The problem, of course, is that “empowerment” for many people means “believing whatever nonsense is being spouted on social media,” leading to people thinking mRNA vaccines contain nanobots, or that drinking bleach can treat Covid.

CGM info and a free dinner, on Abbott

Hey, pharmacists and pharmacy techs — want to learn about Abbott’s new FreeStyle Libre 3 continuous glucose monitor? How about if Abbott threw in a free dinner to go along with it?

If you’re in the Columbus area this coming Tuesday, April 23, register for the aptly named “An Overview of the FreeStyle Libre 3 system.” The program is at Mabella Italian Steakhouse* at 6:30 p.m. and includes dinner while you listen to Bantwal Baliga, the director at East Alabama Endocrinology.

Like we said, the program and food are free — but you do have to register. Click here to do that, then enter meeting ID 11165.

* 6835 Midland Commons Blvd in Columbus (map)

Ups and downs for Lilly

The good news for Eli Lilly is that Zepbound (tirzepatide) was shown in phase-3 trials to work against obstructive sleep apnea.

It makes sense, of course. As GLP-1 drugs help treat obesity, they also help with the side effects, from heart issues to sleep apnea. The important part is getting FDA approval to treat those on-label, which would mean more insurance coverage for the drugs.

But the bad news….

…is that supply problems continue for Zepbound and other GLP-1 agonists. The drug isn’t expected to be out of shortage until June. The reason is simple: “insatiable demand.”

On the subject of GLP-1 agonists

Diabetes, obesity, heart issues, sleep apnea … what else might Mounjaro, Ozempic, and Zepbound be able to treat? How about fatty liver disease, kidney disease, brain disorders, Parkinson’s, Alzheimers, depression, bipolar disorder, anxiety … heck, just throw a dart at an ICD-10 chart.

Forbes has the full rundown of what scientists are looking at.

Please, sir, can we have our asthma meds?

After pledging to lower the costs of its Flovent asthma med, GSK went and pulled it from the market, leaving generic fluticasone in its place — without that $35/month guarantee. Oh, well.

Worse, the generic version still isn’t covered by many insurers, so American kids can’t get their daily-use inhalers unless their parents shell out the big bucks — or convince the insurers to pay for it.

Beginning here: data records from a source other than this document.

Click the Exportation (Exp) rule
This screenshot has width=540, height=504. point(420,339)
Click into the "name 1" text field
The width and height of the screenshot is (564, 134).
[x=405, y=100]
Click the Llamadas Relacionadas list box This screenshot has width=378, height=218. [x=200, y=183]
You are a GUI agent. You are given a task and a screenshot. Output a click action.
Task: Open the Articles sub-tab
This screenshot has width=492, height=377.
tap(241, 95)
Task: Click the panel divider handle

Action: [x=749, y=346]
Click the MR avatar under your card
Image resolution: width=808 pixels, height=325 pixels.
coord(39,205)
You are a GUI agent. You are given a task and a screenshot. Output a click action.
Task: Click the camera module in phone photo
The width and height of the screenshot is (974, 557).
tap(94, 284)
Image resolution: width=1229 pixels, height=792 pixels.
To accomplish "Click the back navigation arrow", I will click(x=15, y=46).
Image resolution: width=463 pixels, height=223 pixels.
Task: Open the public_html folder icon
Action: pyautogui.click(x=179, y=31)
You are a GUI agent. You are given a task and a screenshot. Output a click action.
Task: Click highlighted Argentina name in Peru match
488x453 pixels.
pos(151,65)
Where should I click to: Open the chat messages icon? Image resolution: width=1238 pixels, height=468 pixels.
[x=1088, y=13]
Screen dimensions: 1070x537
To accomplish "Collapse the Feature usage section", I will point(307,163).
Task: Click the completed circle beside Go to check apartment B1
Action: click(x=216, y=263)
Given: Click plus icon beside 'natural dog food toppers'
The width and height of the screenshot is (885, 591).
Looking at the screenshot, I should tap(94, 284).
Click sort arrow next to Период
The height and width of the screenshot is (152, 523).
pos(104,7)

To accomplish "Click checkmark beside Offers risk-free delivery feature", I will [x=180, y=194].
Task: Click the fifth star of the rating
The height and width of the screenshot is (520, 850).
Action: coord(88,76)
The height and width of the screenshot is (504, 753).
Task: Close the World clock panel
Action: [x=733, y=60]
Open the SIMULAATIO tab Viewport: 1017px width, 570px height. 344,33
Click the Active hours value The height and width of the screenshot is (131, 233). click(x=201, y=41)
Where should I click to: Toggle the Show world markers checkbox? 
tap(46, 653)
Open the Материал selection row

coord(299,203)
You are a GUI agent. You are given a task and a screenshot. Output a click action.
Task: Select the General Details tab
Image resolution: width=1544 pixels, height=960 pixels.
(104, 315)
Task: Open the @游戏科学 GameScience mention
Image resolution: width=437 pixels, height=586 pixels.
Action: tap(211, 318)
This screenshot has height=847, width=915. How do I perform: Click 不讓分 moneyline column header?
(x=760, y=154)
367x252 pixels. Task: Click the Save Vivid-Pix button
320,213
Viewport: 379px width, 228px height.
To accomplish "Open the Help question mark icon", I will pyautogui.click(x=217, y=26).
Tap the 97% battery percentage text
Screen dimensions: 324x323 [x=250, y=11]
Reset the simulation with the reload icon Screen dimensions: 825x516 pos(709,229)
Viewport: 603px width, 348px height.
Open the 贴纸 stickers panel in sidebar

You would think insurance companies would be happy to cover cheaper generics, but you’re forgetting one thing: kickbacks. Insurers and PBMs don’t get kickbacks from drug makers on generic products, only on branded ones, so why bother covering the generics? That wouldn’t be good for shareholders, would it?

Short takes

New antibiotic for gonorrhea

GSK says its new, first-in-class gonorrhea treatment, gepotidacin, has passed its phase-3 trials with a 90+ percent success rate. That’s good news, what with STDs running rampant these days.

Elsewhere: Could Be Worse edition

Drug shortages here are a problem, but they’re worse overseas — specifically, in Britain, where they’re dealing with not only the general Europe-wide issues, but the continued fallout from Brexit. “Drug shortages in the UK more than doubled between 2020 and 2023 with Brexit likely to ‘significantly weaken’ the country’s ability to tackle supply chain snags.”

The Long Read: menopause, estrogen, and women’s unused options

Women have been dealing with menopause for a couple of hundred thousand years, and yet there’s still a bit of a stigma talking about it, the effects it can have on a woman’s body, and ways to help alleviate some of those negative issues.

Worse, as this article in the Atlantic explains, many gynecologists will try to solve everything with estrogen (or, if they’re British, oestrogen). Since the 1960s it’s been the go-to magic bullet for women in and after menopause.

Reality, though, is more complex — and we’ve learned a lot since the ’60s. Still, though, the lack of a “frank approach to sexuality” for both people born female and those who have transitioned there has kept many from realizing the benefits of other hormones. (Ironically, trans women often get better care when it comes to hormones.)

The point of all this, and of the Atlantic article, is that it’s important for women to think beyond estrogen.